*** Data excerpts Section Begins ***
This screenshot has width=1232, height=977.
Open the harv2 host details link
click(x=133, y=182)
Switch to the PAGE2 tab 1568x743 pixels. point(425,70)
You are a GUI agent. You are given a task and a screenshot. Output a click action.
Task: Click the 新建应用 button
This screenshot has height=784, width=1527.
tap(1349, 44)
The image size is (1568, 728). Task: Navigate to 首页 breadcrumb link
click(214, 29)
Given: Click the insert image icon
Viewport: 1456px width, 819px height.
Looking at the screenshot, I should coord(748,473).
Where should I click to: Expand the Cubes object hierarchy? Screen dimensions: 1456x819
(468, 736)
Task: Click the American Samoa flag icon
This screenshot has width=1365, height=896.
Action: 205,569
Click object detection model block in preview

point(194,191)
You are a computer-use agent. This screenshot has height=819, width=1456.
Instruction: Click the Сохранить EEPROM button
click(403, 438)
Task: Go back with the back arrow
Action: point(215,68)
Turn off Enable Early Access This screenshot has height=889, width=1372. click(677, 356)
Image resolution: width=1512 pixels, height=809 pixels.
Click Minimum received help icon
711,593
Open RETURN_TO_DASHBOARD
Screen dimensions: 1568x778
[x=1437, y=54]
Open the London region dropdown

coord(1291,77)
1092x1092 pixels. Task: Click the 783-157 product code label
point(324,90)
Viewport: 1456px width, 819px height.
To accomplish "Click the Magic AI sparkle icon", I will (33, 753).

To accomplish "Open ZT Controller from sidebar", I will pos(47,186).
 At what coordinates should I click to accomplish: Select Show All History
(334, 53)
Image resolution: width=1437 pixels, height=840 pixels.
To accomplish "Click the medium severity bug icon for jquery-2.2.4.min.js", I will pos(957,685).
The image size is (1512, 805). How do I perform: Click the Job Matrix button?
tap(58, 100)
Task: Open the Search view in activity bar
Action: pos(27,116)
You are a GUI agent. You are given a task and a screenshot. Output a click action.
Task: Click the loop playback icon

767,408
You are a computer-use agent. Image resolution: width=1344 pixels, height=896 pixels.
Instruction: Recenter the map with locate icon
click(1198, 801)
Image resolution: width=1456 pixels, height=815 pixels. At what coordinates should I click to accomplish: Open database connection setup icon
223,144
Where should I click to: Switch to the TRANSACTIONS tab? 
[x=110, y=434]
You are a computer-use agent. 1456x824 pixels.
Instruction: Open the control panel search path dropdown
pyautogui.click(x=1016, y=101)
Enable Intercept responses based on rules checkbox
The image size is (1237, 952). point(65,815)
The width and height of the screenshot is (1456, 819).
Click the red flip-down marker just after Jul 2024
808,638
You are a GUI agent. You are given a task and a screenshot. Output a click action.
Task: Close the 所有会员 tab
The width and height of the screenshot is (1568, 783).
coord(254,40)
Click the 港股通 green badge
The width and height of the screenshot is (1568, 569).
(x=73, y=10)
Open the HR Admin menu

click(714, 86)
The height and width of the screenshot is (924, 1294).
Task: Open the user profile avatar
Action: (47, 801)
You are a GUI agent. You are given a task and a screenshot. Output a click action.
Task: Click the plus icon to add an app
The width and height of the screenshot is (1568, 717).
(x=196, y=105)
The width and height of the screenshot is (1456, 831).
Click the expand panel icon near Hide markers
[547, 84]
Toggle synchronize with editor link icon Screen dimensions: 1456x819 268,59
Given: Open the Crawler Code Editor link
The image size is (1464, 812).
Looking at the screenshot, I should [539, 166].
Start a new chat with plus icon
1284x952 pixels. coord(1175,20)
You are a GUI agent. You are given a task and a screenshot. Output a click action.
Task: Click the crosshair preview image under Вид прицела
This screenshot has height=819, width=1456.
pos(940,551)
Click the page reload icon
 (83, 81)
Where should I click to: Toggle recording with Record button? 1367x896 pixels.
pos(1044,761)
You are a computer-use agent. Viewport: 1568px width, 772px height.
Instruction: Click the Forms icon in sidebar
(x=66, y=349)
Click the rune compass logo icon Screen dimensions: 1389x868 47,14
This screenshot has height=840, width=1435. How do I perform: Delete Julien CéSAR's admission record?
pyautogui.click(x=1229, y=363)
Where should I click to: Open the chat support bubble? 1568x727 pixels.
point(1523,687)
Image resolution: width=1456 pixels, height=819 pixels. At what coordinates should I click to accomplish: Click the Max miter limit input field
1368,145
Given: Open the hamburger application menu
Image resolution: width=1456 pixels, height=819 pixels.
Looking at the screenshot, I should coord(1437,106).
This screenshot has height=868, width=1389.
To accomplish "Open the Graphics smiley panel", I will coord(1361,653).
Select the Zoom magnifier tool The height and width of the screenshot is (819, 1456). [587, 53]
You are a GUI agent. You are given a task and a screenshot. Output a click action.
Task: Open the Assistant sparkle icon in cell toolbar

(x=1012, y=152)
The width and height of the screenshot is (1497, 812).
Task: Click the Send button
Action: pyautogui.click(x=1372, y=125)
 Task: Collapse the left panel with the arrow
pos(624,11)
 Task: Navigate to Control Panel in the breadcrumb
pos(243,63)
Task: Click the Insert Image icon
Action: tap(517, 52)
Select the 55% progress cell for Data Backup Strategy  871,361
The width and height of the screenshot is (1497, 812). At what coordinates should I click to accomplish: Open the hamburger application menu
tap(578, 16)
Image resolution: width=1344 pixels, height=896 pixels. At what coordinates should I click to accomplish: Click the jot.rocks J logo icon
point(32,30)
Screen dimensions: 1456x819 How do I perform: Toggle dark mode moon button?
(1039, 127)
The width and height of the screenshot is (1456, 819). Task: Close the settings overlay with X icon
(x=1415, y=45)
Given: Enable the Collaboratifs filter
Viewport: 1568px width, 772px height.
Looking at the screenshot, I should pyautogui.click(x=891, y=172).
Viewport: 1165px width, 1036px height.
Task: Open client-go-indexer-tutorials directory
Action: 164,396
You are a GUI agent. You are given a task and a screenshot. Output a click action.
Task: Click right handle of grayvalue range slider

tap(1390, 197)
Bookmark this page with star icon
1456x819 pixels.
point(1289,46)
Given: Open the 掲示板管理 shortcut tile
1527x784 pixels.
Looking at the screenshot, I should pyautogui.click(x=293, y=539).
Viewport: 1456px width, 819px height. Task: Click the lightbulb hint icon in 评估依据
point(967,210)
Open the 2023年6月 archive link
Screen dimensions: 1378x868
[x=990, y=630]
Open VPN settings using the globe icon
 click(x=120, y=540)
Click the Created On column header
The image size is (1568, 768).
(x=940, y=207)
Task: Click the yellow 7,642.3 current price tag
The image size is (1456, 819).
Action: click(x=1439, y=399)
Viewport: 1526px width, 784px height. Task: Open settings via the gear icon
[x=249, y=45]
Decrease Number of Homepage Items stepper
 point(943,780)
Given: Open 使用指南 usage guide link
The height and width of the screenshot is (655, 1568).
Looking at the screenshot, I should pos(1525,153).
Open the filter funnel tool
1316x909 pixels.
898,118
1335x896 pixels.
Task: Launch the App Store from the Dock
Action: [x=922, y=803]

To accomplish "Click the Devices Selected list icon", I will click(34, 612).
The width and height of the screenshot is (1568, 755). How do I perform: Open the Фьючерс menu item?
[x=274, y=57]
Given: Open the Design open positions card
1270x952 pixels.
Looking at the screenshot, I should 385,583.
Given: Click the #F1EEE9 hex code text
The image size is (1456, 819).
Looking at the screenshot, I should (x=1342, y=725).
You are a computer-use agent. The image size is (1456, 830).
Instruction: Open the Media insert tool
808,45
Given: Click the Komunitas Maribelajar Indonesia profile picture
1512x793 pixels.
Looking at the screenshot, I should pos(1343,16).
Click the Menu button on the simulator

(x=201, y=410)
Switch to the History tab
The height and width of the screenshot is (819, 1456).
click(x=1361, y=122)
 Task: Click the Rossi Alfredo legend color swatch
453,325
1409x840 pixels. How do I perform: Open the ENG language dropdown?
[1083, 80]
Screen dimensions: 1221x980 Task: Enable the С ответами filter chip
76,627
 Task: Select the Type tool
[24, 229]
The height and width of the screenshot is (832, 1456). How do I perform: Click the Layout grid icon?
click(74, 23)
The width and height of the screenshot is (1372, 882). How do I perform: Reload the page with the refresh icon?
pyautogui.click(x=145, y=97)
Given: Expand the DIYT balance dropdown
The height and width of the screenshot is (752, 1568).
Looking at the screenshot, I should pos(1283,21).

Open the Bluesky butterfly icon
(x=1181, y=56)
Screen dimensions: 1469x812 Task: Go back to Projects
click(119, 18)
*** Data excerpts Section Ends ***
Task goal -> The lines in the records above that include the word "computer" must be copied out.

Solution to the exercise ->
You are a computer-use agent. This screenshot has height=819, width=1456.
You are a computer-use agent. Image resolution: width=1344 pixels, height=896 pixels.
You are a computer-use agent. 1456x824 pixels.
You are a computer-use agent. Viewport: 1568px width, 772px height.
You are a computer-use agent. The image size is (1456, 830).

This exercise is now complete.